It predicts that more than 100,000 skilled positions in infrastructure could be vacant by mid-2023, tripling the size of the existing workforce shortage.

And it makes clear that this problem is broad-based. Of the 50 occupations identified in the report, only 16 are estimated to have sufficient capacity to meet current demand.

Perhaps the most concerning finding is that engineers – who play a key role in both the development and the maintenance of infrastructure – are in particularly short supply.

Without adequate engineering expertise, no new infrastructure project can succeed. What’s more, if we lack engineers with asset management training, our existing infrastructure will deteriorate rapidly, creating even more work.

Australia’s five-year plan to build more than $218 billion in new infrastructure could be hindered if the report’s predictions hold true.

However, this does represent an opportunity. Now is the time for a co-ordinated national strategy to upskill existing workers and train new ones.

It will require creative thinking and a willingness to try novel approaches. But it could solve this problem for good.

Firstly, we must embrace ongoing training so that our existing workforce continues to operate at maximum efficiency.

This needn’t be a significant drain on employees’ time. For example, the Asset Management Pathway that IPWEA has developed offers a series of ‘micro credentials’ that can be obtained individually or in succession and do not require a full-time study commitment.

These asset management courses draw on IPWEA’s leading manuals such as the International Infrastructure Management Manual (IIMM) and are taught by carefully selected practitioners.
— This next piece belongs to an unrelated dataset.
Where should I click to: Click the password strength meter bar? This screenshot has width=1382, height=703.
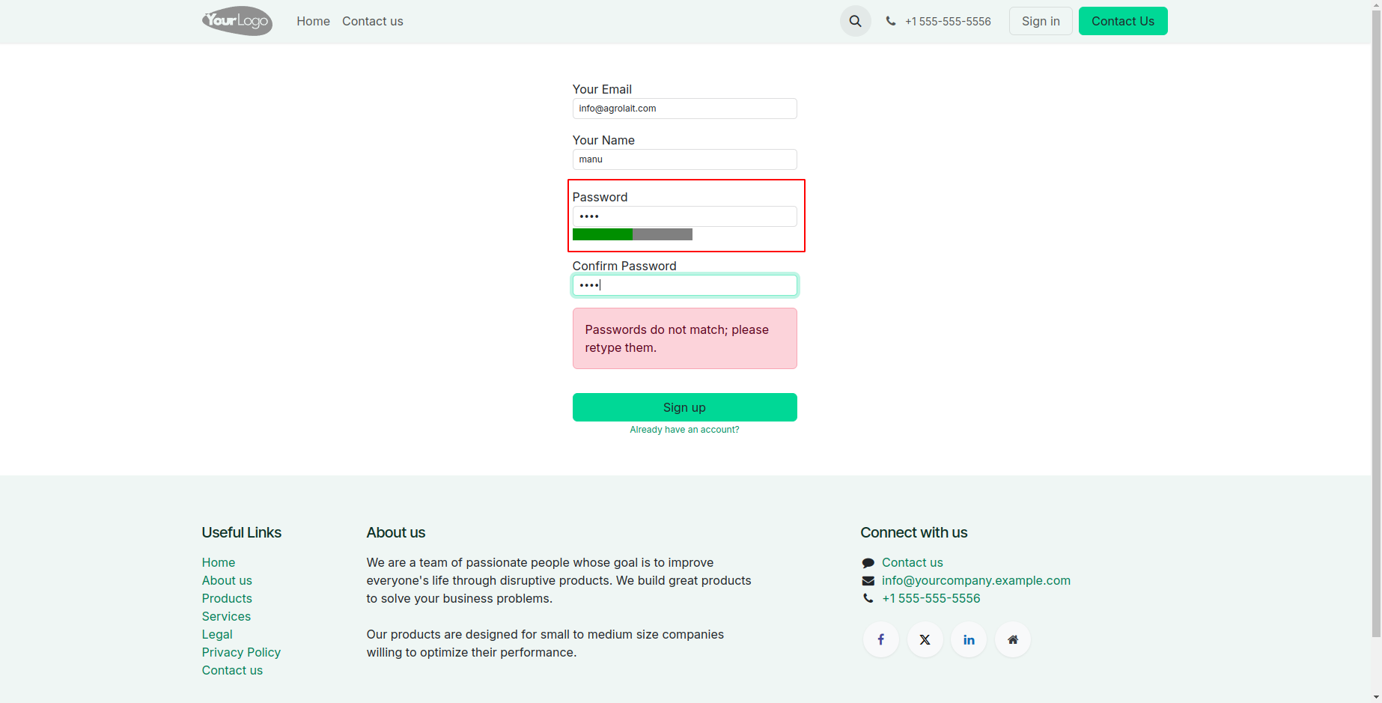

They are delivered online, improving access and reducing cost.

Importantly, there are no barriers to entry. That means public works professionals of all backgrounds can upskill and help create efficiencies within their organisations.

Secondly, we must encourage our State and Federal governments to think holistically about infrastructure in Australia and provide education funding to their local-government counterparts.

This model has already proven effective in South Australia, where state funding recently facilitated the roll-out of IPWEA’s Foundations course to six local councils.

In Canada, the Federal Government is doing the same thing, funding (amongst others) IPWEA-developed courses for local governments to build the country’s asset management capabilities.

Thirdly, we must spread the word that municipal engineering – and, in particular, asset management – are viable and rewarding long-term professions.

Australia needs a stronger pipeline of talent for our sector, and we must do more at the school level (through STEM subjects and careers programs) to develop it.

We all know that an engineering job in local government can be incredibly fulfilling, but that message is not yet reaching enough of our young people.

IPWEA is currently drafting a white paper that will explain these and other recommendations in greater detail. But there’s plenty that stakeholders can do right now – including establishing dialogues across tiers of government.

If the Infrastructure Australia report is any indication, we have no time to waste.